● PROBLEM DETAILS: Convert the items, from their first line through the line that contains "(x=368, y=197)", into a Markdown table with the columns Row and Line, numbering each line and omitting blank lines. Leave the pictures out of the table.

● INPUT:
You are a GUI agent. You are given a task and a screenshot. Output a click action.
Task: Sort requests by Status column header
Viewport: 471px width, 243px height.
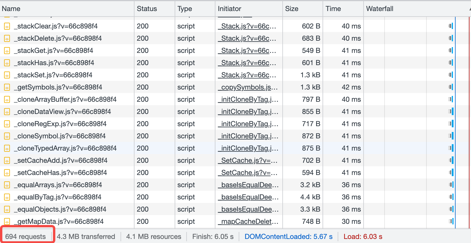click(x=147, y=9)
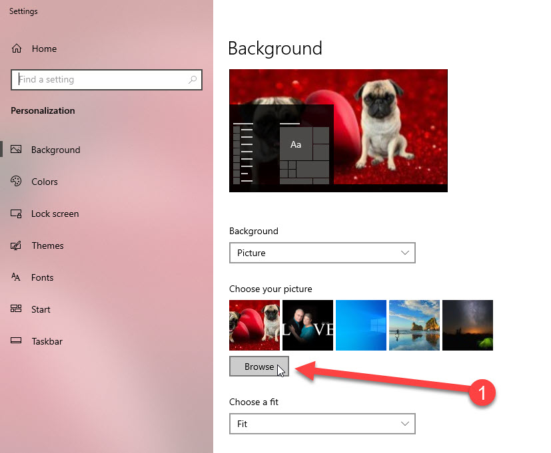Click the Background picture icon in sidebar

[x=17, y=150]
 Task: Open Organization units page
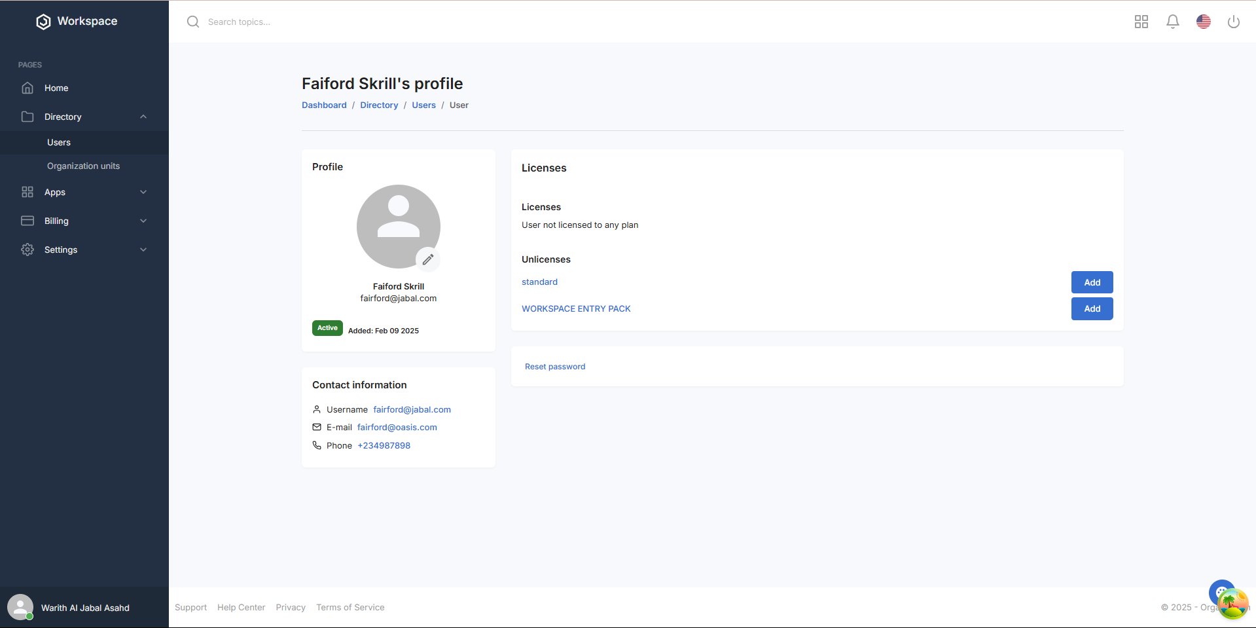point(83,166)
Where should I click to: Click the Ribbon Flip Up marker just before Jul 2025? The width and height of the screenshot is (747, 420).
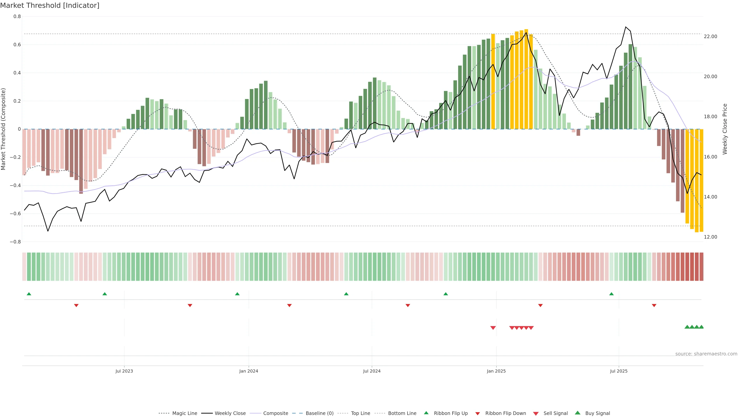click(612, 294)
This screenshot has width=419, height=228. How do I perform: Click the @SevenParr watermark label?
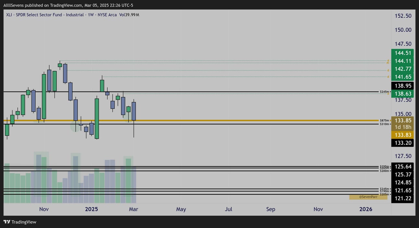(x=368, y=197)
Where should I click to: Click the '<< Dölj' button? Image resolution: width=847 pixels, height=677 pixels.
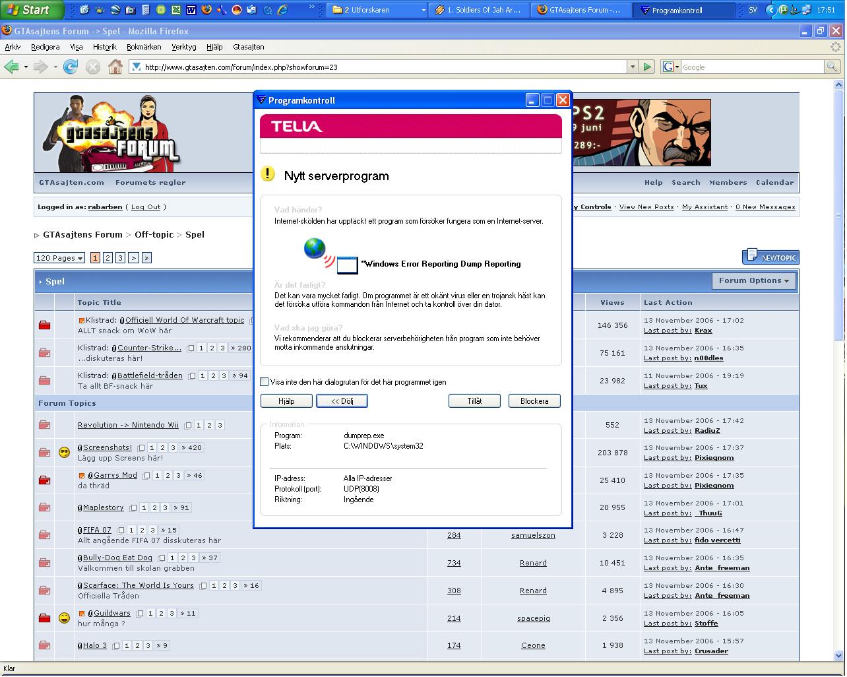pos(342,401)
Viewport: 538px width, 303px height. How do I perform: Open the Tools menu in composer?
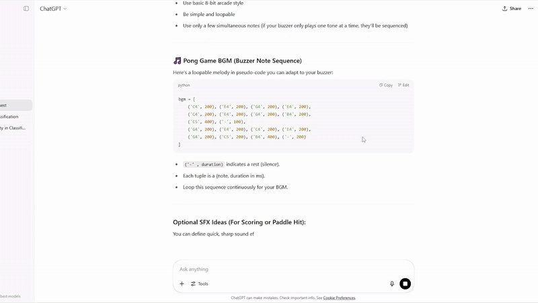tap(200, 284)
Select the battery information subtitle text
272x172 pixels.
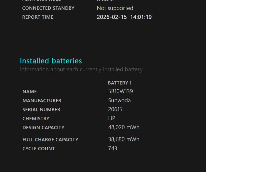(81, 69)
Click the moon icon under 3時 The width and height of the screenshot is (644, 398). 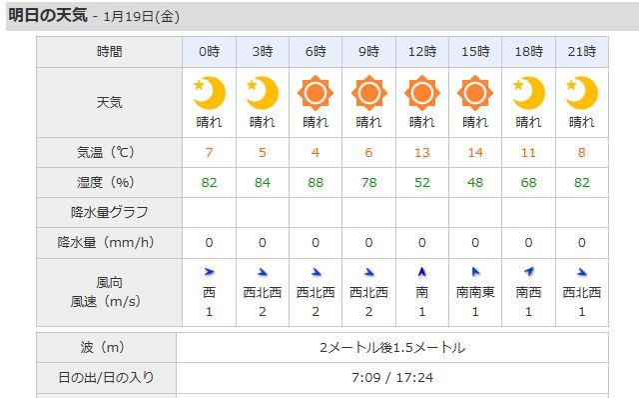tap(263, 93)
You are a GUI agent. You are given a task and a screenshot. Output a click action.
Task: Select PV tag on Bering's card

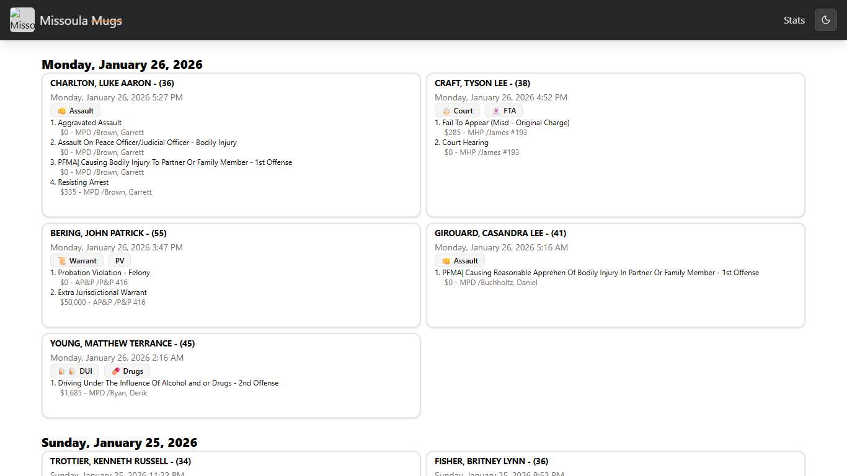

● CORRECT RESULT:
| Row | Line |
|---|---|
| 1 | You are a GUI agent. You are given a task and a screenshot. Output a click action. |
| 2 | Task: Sort requests by Status column header |
| 3 | Viewport: 471px width, 243px height. |
| 4 | click(x=147, y=9) |
| 5 | Click the Background picture icon in sidebar |
| 6 | [x=17, y=150] |
| 7 |  Task: Open Organization units page |
| 8 | point(83,166) |
| 9 | Where should I click to: Click the Ribbon Flip Up marker just before Jul 2025? The width and height of the screenshot is (747, 420). |
| 10 | click(612, 294) |
| 11 | This screenshot has width=419, height=228. How do I perform: Click the @SevenParr watermark label? |
| 12 | (x=368, y=197) |